From the article on overage and contractual interpretation, list each thing Mr Biden did with the land and the houses after the option was granted, in the order it gives them.
-- Passage follows --
Overage and contractual interpretation: a round-up of recent cases

March 2019  |  SPOTLIGHT  |  LITIGATION & DISPUTE RESOLUTION

Financier Worldwide Magazine

March 2019 Issue


In recent years, contractual interpretation, and, in particular, the interpretation and operation of overage agreements, has prompted several high profile disputes.

Overage payments are frequently negotiated and are payable to sellers if and when certain conditions are met, usually in the context of a development deal. Typically, overage agreements arise where a landowner wishes to sell land at its current value, but also wishes to participate in any profit that may be realised at a later date, for example when planning permission is granted, or the land is redeveloped.

Although overage agreements are very common, they are always particular to their own facts and are often complex. That is because, when drafting, it is extremely difficult to cater for all future events, for parties with changing and potentially conflicting interests and to cover all possible eventualities.

In this round-up, we take a look at how recent cases have continued to develop the correct approach to contractual interpretation, and what practical lessons can be learned in the overage and development agreement context.

Sparks v. Biden – familiar facts and a cautionary case

Sparks v. Biden arose from a very familiar factual scenario. The landowner, Mr Sparks, granted the experienced developer, Mr Biden, an option to purchase land which had the potential for residential development. The agreement required Mr Biden to apply for and use all reasonable endeavours to obtain planning permission and then, if the option was exercised, develop the land as soon as practicable. The agreement also included an obligation on Mr Biden to pay an overage sum of a minimum of £700,000 on the sale of any of the newly constructed homes.

The developer obtained planning permission, exercised the option and constructed eight homes. Instead of selling them and paying overage, however, he moved into one of the houses and retained the others as investment properties. Mr Biden thereby took advantage of an omission in the overage provisions of an obligation to market and sell the properties once constructed or of any obligation to pay the overage if the houses failed to sell within an appropriate time.
-- Passage concluded --
-- Supplied information follows --
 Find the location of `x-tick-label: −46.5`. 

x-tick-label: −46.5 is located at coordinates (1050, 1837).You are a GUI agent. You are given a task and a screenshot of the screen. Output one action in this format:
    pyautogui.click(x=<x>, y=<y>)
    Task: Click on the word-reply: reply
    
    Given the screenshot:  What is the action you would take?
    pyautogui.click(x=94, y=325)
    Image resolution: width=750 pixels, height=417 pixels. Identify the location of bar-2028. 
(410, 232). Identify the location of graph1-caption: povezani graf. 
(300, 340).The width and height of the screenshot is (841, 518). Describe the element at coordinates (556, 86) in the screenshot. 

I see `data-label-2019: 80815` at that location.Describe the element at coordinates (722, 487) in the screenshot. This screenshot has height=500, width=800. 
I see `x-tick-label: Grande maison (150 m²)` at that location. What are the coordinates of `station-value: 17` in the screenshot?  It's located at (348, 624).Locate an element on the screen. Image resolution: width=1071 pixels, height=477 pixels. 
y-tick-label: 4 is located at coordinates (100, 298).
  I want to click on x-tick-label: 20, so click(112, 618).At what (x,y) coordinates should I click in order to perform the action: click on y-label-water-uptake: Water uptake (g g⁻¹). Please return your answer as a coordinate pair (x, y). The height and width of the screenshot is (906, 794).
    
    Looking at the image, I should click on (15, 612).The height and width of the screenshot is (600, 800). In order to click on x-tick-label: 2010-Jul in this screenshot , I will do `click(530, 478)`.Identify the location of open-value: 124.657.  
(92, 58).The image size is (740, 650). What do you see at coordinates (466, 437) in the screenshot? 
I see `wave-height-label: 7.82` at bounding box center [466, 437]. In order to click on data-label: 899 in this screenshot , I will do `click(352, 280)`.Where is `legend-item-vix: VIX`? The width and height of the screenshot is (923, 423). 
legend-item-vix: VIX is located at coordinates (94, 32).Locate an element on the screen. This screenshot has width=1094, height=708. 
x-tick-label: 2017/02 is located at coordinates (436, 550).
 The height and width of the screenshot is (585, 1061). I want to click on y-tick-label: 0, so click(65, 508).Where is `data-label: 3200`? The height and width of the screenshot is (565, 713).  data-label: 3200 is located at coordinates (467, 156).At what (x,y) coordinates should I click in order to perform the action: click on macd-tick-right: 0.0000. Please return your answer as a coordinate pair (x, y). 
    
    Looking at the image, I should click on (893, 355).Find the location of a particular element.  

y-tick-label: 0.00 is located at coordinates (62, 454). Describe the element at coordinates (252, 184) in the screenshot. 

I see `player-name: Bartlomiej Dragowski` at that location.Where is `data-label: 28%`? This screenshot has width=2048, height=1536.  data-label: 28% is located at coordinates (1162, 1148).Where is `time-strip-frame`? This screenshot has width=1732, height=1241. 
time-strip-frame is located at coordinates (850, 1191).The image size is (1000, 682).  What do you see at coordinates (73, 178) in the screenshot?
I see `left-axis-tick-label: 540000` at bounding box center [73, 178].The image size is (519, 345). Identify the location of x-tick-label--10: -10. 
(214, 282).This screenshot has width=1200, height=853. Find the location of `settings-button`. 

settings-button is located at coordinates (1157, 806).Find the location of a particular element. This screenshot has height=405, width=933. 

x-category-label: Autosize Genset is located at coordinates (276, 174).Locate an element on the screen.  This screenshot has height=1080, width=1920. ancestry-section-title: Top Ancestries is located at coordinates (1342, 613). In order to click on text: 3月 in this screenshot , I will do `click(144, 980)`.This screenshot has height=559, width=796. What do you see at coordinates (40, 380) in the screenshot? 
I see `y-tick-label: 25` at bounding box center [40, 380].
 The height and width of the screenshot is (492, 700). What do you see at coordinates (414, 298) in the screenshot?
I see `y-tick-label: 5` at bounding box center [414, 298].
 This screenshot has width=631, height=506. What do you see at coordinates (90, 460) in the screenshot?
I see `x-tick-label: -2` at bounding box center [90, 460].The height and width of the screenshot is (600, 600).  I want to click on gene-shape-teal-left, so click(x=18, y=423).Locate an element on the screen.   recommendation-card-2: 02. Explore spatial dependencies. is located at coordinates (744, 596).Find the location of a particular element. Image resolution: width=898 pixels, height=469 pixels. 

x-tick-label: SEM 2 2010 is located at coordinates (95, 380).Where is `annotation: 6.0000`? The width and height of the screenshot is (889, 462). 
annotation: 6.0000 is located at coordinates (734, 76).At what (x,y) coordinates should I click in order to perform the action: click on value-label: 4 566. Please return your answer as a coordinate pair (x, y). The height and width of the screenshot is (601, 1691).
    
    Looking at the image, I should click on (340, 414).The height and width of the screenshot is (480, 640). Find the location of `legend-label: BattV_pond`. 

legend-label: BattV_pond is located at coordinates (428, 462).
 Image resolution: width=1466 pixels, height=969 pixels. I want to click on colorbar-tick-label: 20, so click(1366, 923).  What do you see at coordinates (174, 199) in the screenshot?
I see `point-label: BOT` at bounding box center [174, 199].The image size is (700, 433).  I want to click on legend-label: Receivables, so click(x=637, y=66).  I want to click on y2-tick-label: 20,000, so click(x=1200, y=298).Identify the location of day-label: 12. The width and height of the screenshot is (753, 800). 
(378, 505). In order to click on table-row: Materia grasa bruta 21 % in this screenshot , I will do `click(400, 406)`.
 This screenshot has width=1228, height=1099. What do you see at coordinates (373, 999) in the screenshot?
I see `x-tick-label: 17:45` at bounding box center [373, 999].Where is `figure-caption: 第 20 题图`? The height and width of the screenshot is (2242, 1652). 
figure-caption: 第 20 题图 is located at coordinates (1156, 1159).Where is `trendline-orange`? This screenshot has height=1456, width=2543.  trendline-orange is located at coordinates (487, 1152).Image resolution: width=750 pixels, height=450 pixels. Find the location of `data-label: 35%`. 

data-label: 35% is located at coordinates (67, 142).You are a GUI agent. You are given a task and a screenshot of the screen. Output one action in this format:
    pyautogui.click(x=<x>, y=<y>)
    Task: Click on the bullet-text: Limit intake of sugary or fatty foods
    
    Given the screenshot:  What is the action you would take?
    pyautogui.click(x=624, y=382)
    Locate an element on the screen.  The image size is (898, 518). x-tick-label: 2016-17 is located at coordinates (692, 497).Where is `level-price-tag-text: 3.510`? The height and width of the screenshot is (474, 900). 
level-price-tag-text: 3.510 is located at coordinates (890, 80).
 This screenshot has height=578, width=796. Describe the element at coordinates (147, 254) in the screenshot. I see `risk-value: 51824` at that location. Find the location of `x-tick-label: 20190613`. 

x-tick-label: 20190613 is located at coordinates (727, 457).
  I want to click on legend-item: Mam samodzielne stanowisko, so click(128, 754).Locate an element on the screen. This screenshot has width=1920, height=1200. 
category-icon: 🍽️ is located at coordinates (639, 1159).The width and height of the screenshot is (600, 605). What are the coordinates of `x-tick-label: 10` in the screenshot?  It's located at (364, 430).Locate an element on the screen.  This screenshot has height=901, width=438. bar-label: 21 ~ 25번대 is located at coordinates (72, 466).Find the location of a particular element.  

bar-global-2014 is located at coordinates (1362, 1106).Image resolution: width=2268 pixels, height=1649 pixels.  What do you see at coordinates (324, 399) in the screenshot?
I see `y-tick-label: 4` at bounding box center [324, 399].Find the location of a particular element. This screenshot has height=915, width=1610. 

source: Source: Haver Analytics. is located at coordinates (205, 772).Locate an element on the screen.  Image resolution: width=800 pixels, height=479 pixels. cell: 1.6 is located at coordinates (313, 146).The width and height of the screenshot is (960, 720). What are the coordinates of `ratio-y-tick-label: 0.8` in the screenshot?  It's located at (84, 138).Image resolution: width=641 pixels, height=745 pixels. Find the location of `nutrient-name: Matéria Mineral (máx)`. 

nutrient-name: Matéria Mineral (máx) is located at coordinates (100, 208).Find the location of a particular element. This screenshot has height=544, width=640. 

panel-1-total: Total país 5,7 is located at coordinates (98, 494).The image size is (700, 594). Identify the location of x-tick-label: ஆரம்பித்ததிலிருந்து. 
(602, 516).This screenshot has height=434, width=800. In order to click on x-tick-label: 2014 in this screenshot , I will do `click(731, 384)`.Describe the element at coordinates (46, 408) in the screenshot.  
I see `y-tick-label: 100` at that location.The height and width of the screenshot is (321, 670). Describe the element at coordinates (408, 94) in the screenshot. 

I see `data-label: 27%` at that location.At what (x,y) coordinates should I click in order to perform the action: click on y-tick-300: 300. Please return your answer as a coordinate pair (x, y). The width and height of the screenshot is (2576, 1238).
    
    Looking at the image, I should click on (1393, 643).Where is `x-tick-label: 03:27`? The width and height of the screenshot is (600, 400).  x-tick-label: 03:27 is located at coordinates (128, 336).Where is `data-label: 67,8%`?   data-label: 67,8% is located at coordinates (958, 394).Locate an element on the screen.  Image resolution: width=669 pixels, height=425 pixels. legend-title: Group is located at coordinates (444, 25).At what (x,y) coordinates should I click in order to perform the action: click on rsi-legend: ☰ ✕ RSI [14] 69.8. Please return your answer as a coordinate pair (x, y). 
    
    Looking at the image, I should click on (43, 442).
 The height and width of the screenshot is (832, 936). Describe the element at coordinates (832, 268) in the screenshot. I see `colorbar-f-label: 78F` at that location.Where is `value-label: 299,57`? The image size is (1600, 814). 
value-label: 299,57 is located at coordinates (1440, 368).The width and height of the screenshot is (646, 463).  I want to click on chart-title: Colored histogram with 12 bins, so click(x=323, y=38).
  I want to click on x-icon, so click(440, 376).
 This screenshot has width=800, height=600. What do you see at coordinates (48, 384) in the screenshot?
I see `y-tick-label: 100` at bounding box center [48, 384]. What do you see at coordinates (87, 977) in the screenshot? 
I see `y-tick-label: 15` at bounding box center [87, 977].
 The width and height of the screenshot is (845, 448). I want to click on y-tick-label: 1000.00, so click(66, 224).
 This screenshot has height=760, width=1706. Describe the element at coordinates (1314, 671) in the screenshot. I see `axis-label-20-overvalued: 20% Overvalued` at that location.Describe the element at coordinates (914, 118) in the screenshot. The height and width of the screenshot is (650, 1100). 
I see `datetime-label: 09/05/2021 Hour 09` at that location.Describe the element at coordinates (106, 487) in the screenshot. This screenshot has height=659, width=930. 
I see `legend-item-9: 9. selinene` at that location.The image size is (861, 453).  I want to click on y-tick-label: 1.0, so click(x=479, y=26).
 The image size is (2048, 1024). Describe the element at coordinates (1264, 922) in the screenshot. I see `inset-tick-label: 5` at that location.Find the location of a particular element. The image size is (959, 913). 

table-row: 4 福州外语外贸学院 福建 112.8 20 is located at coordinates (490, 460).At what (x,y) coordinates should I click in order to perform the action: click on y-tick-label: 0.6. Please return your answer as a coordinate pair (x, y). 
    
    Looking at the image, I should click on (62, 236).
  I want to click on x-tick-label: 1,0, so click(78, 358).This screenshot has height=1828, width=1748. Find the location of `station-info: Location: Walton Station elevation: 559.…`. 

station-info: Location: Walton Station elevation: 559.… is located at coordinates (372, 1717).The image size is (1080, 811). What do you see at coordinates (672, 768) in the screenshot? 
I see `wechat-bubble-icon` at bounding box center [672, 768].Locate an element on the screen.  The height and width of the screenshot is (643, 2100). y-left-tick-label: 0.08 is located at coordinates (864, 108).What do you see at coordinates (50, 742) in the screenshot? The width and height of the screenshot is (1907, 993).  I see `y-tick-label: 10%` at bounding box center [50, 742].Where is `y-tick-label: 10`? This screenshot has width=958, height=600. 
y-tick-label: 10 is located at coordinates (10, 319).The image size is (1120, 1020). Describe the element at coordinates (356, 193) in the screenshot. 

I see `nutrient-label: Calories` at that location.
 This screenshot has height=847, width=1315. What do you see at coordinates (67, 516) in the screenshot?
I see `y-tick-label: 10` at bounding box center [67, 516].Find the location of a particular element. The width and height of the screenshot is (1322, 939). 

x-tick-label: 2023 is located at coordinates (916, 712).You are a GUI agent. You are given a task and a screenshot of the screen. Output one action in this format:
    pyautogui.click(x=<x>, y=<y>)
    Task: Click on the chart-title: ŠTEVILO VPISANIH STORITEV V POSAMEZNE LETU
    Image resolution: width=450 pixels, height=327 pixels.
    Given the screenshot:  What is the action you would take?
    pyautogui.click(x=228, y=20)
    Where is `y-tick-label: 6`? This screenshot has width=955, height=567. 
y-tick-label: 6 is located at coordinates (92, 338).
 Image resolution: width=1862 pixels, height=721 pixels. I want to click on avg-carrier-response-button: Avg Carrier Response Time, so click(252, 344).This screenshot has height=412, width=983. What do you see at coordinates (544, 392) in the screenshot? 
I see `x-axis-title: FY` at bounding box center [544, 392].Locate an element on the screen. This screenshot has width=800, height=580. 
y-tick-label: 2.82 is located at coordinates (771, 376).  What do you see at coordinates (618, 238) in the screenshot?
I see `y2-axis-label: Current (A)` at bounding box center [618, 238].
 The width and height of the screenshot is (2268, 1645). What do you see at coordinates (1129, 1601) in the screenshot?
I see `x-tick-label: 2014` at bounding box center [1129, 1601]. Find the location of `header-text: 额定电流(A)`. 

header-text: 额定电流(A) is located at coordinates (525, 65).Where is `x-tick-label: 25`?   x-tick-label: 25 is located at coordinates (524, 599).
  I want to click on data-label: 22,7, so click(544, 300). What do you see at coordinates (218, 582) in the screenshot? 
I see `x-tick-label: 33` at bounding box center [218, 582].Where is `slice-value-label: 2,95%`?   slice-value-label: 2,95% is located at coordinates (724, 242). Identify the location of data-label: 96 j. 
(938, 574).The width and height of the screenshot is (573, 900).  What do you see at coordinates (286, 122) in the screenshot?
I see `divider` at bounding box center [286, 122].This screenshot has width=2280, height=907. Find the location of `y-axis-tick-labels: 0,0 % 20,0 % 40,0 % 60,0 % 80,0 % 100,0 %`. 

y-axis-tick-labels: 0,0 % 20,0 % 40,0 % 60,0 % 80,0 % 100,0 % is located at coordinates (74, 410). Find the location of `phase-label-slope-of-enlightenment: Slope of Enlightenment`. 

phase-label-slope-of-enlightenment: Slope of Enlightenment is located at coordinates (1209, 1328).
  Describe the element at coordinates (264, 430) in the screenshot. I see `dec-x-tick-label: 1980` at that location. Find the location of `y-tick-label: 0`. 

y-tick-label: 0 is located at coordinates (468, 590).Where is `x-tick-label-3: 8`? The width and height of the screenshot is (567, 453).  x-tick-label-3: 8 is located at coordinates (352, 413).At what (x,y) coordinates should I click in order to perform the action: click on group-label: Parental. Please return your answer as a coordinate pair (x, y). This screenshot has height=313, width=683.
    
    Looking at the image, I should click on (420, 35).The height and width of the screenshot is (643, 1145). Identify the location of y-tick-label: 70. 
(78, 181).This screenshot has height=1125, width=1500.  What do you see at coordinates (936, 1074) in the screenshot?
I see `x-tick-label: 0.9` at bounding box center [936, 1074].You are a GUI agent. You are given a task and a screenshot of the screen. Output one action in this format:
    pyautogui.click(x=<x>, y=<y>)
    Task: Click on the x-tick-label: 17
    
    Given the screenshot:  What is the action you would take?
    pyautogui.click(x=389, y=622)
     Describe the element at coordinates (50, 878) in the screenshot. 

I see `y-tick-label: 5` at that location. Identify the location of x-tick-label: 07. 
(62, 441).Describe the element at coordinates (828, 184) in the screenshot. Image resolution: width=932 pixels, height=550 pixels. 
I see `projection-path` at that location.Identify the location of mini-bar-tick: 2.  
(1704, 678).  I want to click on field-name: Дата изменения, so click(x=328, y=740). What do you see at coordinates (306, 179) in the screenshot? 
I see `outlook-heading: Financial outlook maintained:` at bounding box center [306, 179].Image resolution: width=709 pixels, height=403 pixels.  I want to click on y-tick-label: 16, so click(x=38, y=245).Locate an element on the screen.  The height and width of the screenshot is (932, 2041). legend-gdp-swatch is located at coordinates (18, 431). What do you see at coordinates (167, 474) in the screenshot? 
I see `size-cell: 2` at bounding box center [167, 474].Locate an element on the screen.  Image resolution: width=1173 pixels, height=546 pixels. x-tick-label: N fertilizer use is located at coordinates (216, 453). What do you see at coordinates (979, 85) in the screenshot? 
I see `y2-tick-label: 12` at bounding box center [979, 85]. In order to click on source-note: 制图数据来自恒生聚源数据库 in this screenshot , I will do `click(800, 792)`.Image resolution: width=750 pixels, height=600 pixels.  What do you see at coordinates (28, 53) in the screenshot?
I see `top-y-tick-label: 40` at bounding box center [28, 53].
-- Supplied information concluded --
**Answer section:**
1. He obtained planning permission.
2. He exercised the option.
3. He constructed eight homes.
4. He moved into one of the houses.
5. He retained the others as investment properties.